待望のメジャー初優勝!! ザンダー・シャウフェレのスウィングをAIで分析
スウィング動画をAIによる3D解析技術でデータ化することができる、コーチ専用のゴルフスウィング解析アプリ「スポーツボックスAI」。このアプリを活用しているゴルフコーチ・北野達郎に全米プロで悲願のメジャー初優勝を果たしたザンダー・シャウフェレのドライバースウィングを解説してもらった。
みんなのゴルフダイジェストをご覧の皆様、こんにちは。SPORTSBOX AI・3Dスタッフコーチの北野達郎です。今回はメジャー第2戦「全米プロ」で、初日からトップを守り切る完全優勝で、待望のメジャー初優勝を成し遂げたザンダー・シャウフェレのドライバーショットをスポーツボックスAIで分析しました。 シャウフェレのスウィングを分析すると、 1.大きく長いスウィングアーク 2.胸の縦回転が生む高いトップ 3.下半身始動の切り返しで、手は後からついてくるバンプの動き この3点が特徴的でした。それでは早速スウィングを見てみましょう。

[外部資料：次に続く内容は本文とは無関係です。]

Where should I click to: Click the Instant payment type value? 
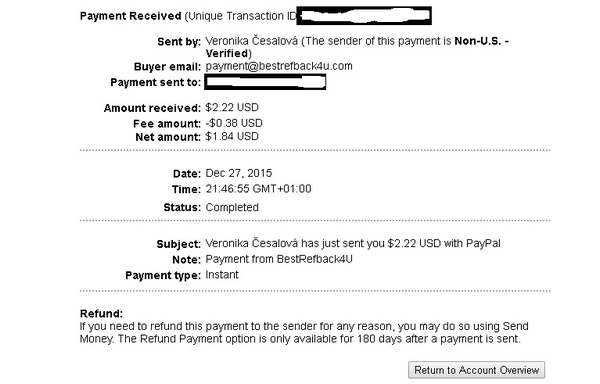click(x=222, y=275)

上半身をやや右足寄りにセットするビハインド・ザ・ボールのアドレス
まずアドレスですが、上半身をやや右足寄りにセットするビハインド・ザ・ボールの構えです。スポーツボックスのデータ項目「SWAY GAP」は、胸と骨盤の中心点の左右差を表しますが、シャウフェレは-6.3cm胸が骨盤より右にセットしています。このビハインド・ザ・ボールのポジションを作ることで、インパクトの入射角はアッパーになりやすくなります。
アドレス~テークバックで手首と左腕の角度が変わらないレートコック
続いてシャウフェレの最初の特徴であるアドレス~P2(シャフトが地面と平行のポジション。以下テークバック)を比較してみましょう。ココで注目したいのは、「左肘の長さ」と「左手首の角度」です。スポーツボックスのデータ項目「LEAD ELBOW FLEXION」は、左肘の屈曲角度を表しますが、アドレスとテークバックともに170度で左肘の角度が変わりません。左手首の縦コックの角度を表す「LEAD WRISTANGLE」も同様で、アドレス148度に対してテークバックが152度と変化が少ないのがわかります。 この左肘と左手首の角度が保たれたテークバックのメリットは、「スウィングアークが大きくなる」ということです。データ項目「MID HANDS SWAY」は、両手がアドレスの位置から左右にどれだけ移動したかを表すデータですが、シャウフェレのテークバックは-73.6cm(右)で男子ツアープロレンジ(範囲。-56.9cm~-72.9cm右)と比較すると、手元とクラブが長く遠くに上がるタイプであることがわかります。このスウィングアークが大きいテークバックは、飛距離と正確性を高めるうえで参考にしたいポイントの1つです。